Excerpts from a dataset:
= Beginning of Section =

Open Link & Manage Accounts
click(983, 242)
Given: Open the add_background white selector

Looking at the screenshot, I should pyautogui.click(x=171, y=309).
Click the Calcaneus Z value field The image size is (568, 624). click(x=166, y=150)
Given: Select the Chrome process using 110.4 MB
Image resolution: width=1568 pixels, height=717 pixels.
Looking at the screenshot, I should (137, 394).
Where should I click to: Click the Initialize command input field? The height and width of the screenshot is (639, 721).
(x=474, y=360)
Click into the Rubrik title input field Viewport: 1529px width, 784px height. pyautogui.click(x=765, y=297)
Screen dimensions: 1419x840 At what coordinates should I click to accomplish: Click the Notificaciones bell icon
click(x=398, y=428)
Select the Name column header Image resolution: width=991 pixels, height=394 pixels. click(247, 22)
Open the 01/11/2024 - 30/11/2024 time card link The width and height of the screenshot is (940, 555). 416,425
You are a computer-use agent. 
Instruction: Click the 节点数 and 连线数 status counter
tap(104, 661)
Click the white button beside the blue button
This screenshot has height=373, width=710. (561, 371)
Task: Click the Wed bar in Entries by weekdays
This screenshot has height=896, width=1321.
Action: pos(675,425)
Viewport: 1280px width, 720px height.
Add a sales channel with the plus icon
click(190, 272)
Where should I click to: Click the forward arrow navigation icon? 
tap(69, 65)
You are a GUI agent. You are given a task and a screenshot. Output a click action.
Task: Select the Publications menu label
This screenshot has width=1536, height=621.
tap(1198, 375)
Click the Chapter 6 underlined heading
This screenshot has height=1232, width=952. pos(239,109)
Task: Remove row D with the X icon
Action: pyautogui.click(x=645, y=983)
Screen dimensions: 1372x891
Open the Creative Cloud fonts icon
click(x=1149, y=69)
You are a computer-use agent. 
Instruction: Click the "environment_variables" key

= End of Section =

Task to complete: Copy all lines above where "Viewport" is present.

Answer area:
Click into the Rubrik title input field Viewport: 1529px width, 784px height. pyautogui.click(x=765, y=297)
Viewport: 1280px width, 720px height.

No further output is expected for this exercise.